George asked me what I wanted to do. ¨Let's try the police station,¨ I shrugged. George warned me that the police wouldn't do anything for me, but i argued that I wanted to try anyway because I was running out of options. At first we couldn't even get through the front gate, but we finally convinced the guards to let Monica and I talk to a few more guards closer to the entrance of the building; George had to stay put. Monica and I pleaded with them to let us talk to a few officers to see if they could help us. After 10 minutes of arguing back and forth (them telling me that i should go on the radio or TV to announce that i was looking for my mom and me telling them I only had one day left in Cali and another police officer in Cartagena had gotten me an address, so it should be easier for them), one of these guards said he knew a few officers who may be able to help. He led us to a windowless office with two computers sharing the same desk pushed up against one of the 4 white walls. The officers we were talking to were detectives who specialized in homocides. The three officers began to search online for information, but this I soon realized, was nothing different than i had done in Cartagena a few months ago. Their internet dropped and one of the officers told me to come back in 2 hours. The other officer, who may have had a small crush on Monica, took us aside and said he may be able to help us, but we'd have to go to another building. Off we went to another police building. This one looked more like a normal office with cubicles and windows. The officers in this building specialized in kidnapping and extortion cases. Our friendly detective began asking his co-workers for their help, but everything was done quietly behind cubicle walls. Monica and I waited and waited for an answer of some sort. The detective finally came back and said he had good and bad news. They had matched Teodora's cedula number to her name, but they had found out that she didn't own any property, didn't have a car, and didn't own a landline nor cell phone. These are all things I knew or could've guessed, but I thanked them for their time and help. The detective told me he'd be in contact if he found out any more info and suggested I go back to La Sirena to ask as many people as possible if they knew her.

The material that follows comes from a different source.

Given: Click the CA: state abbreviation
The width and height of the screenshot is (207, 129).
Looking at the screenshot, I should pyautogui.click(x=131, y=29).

I had come all this way, I was not about to give up easily. One of the first people we talked to back in La Sirena suggested we ask the water plant owner (whose office had been closed earlier) and was able to give us her home address. Her daughter told us she was sleeping, but once she heard why we were asking, she went into her mother's bedroom and came out with a negative response- they had never heard of my birth mother. Her family suggested we speak with Raul, the cable owner. We drove back to Raul's and although he still wasn't home, his wife was. She invited us to their office around the side of their house and called her husband to tell him to come home. We explained who we were looking for and why, and Raul replied that he didn't recognize the name, but knew of a few Marin's in the neighborhood. While Raul went to ask a few neighbors in the area, his wife got out their cable records and began calling all the Marin's and Cabezas in La Sirena. Raul's wife also called the people who run the loudspeaker, which is audible throughout the entire neighborhood, and had Raul run a message asking if anyone knew a Teodora Marin Cabezas. She even got permission to make the announcement over the loudspeakers in the adjoining neighborhood, San Agustin. I couldn't help but smile when I heard Teodora's name radiate throughout the streets. A few minutes later, several people came to Raul's house and I rose with excitement thinking they may know something about my birth mom, but, of course, they were just coming to pay their cable bill.

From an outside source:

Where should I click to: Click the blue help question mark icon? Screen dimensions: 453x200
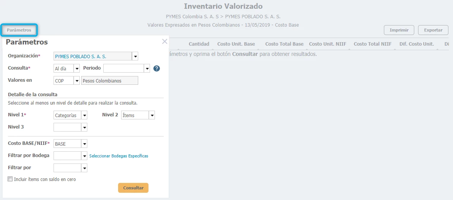point(156,68)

As I sat on this kind family's paved backyard watching Raul and his wife play with her newborn girl while calling at least 30 people, a wave of fear and disappointment came over me. What if my parents were right? Should I have waited until I confirmed her address? It had already been 4 hours since we first came to La Sirena and my optimism was deflating as time passed. I took out this little Peruvian angel figure that a good family friend had given me for luck and safety only a a few weeks before and even though I tried to hold back, I couldn't help but shed a few tears. I was overcome with frustration and couldn't believe I was going to go back to Cartagena with nothing. I kept thinking that I had followed all the signs and took all the risks I could to be right here, in this moment, and I just couldn't believe that this long road that I had journeyed along led to nothing. Monica told me later that day that she had seen me holding the angel and had felt a pain in her chest, so she closed her eyes and began to pray for answers.

George called for me to come inside to where he was searching the internet because he said he had found Teodora's Ficha number (a number I had already found, but i had forgotten that the webpage wasn't working in the past so we were unable to do anything with it before). This number can link you to family members and their cedula numbers. While we were scambling to do that, I heard a lot of commotion outside and Raul's wife was shouting my name...I dropped everything and looked out the door. She shouted, ¨Les encontramos (we found them)!!!¨ I looked at Monica in disbelief asking with my eyes to repeat what they had said, and she confirmed it...they had found my birth mom.

{As this entry is super long, I'll save the next entry for how it went... My computer charger gave out on me over the weekend, so I apologize for the delay!}

Friday, December 11, 2009

"Reasons...The Reasons That We Hear, The Reasons That We Fear..."

I am extremely grateful for all the responses I received regarding my last post. After much thought and discussion, I have decided to wait until January to go look for my biological mom. I wanted to go as soon as possible, but there are several relatively important reasons to wait- the most important being that I need more information.
I need to know that my birth mom is still living in the same house in Cali. I have contacted the few people I know in Cali and am waiting to hear what they can find out. One contact I had (who shall remain nameless) offered to connect me to a man she knows who would search for $200.... The listed reasons for the amount of money owed were "Transportation, etc." While I realize all of these people don't know me well, I thought this a bit ridiculous since this neighborhood is in Cali and can't be that far out of the city. With $200, I could buy a plane ticket from Cartagena to look myself next month!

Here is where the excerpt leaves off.